Les économies asiatiques sont susceptibles d’être les plus durement touchées par cette perturbation. Elles importent plus de 80 % des cargaisons de pétrole et de gaz qui transitent par le détroit d’Ormuz, ce qui les rend très vulnérables aux interruptions d’approvisionnement et aux flambées des prix. L’exposition directe de l’Europe est moindre. Elle n’importe qu’environ 5 % de son pétrole brut et 13 % de son GNL via le détroit, mais elle est loin d’être à l’abri. Le prix de l’énergie est fixé sur les marchés mondiaux, et une ruée sur les cargaisons de GNL – l’Europe et l’Asie se livrant une concurrence acharnée – pourrait maintenir les prix à un niveau élevé plus longtemps.

La vulnérabilité est d’autant plus grande que la dépendance vis-à-vis des importations est élevée. En Asie, le Japon semble le plus exposé à la hausse des prix des combustibles fossiles puisqu’il importe 84 % de ses besoins énergétiques, suivi de près par la Corée du Sud avec environ 80 %. En Europe, l’Italie, l’Espagne et l’Allemagne importent plus des deux tiers de leur énergie. Avec la perturbation des routes commerciales et la hausse des coûts énergétiques, ces économies sont confrontées à une menace classique de stagflation : une croissance plus faible accompagnée d’une pression inflationniste renouvelée.

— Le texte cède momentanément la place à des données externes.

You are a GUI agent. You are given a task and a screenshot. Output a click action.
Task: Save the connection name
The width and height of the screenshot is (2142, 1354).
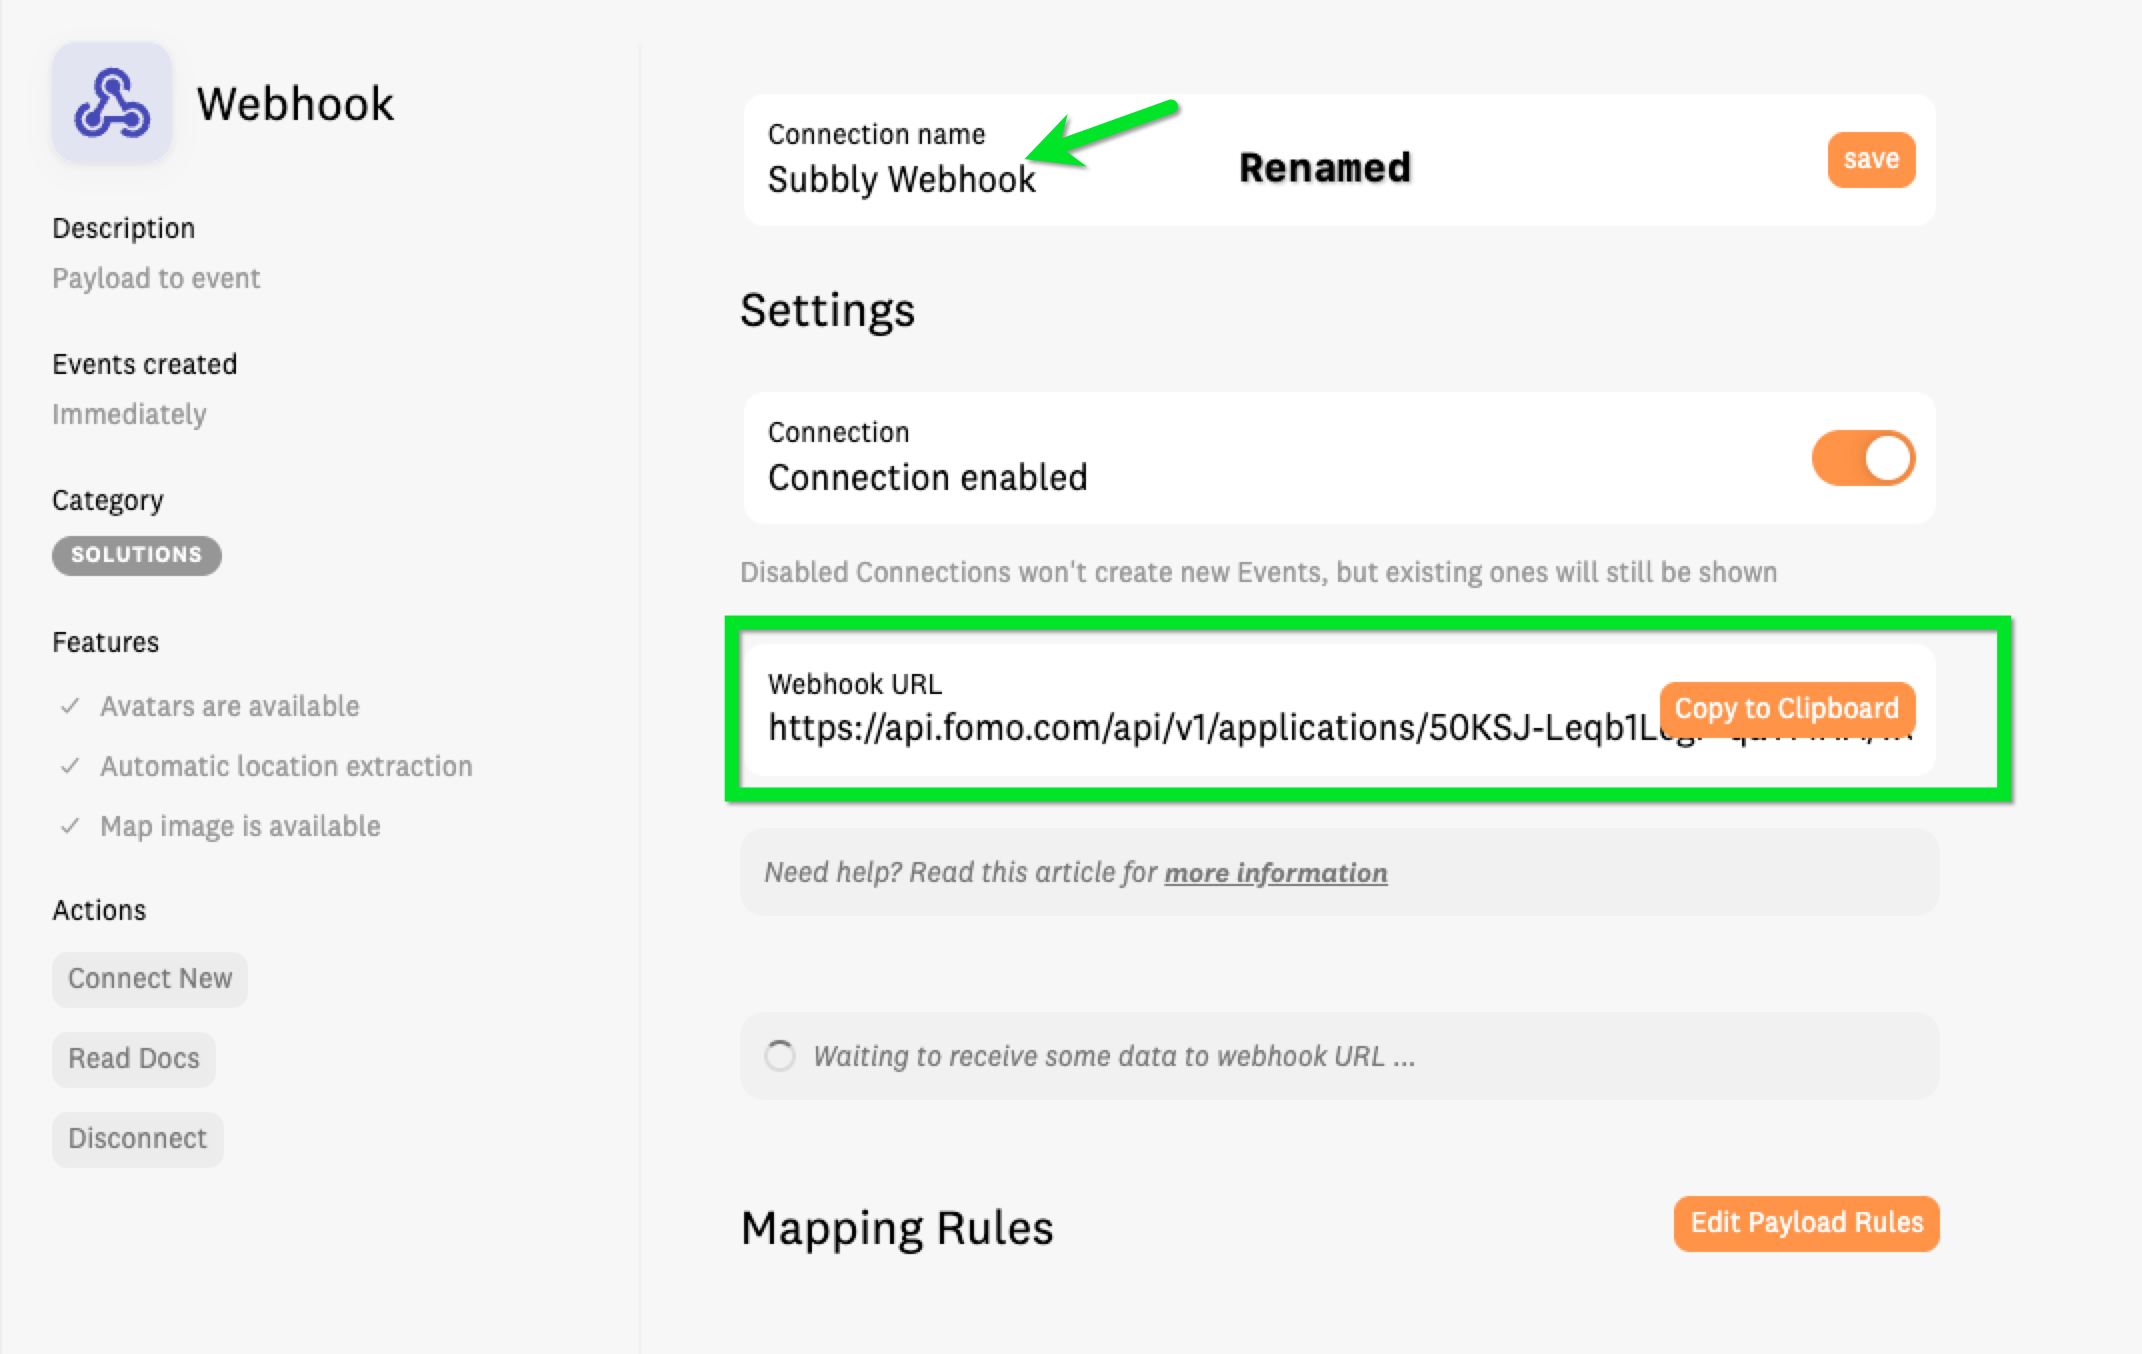(x=1871, y=159)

Source : EMBER, Schroders Economics Group, avril 2026.

Un choc qui accélère les changements structurels

Les chocs énergétiques se terminent rarement par un simple retour à la normale des prix. Le plus souvent, ils obligent à repenser la stratégie énergétique, les gouvernements et les entreprises réévaluant de toute urgence leur résilience, diversifiant leur approvisionnement et accélérant les investissements dans des systèmes énergétiques moins volatils et moins exposés aux perturbations géopolitiques.

Nous avons déjà observé ce schéma par le passé.

L’histoire se répète : les chocs pétroliers des années 1970

L’embargo pétrolier de 1973 et le choc d’approvisionnement qui s’ensuivit en 1979 ont mis à nu une profonde vulnérabilité au cœur des économies industrialisées : une dépendance écrasante vis-à-vis des combustibles fossiles importés de régions géopolitiquement instables. Il n’en a pas simplement résulté une hausse temporaire des prix des carburants, mais un changement structurel de la politique énergétique dans de nombreux pays importateurs de pétrole.

Au début des années 1970, la consommation de combustibles fossiles était en forte hausse et le secteur était en plein essor – jusqu’à ce que l’offre soit brusquement réduite. Les gouvernements ont été contraints de prendre des mesures rapides pour limiter la consommation, et les ménages ainsi que les entreprises ont dû modifier leurs comportements. La leçon était claire : lorsque la sécurité énergétique est compromise, les réponses politiques peuvent être rapides et de grande envergure.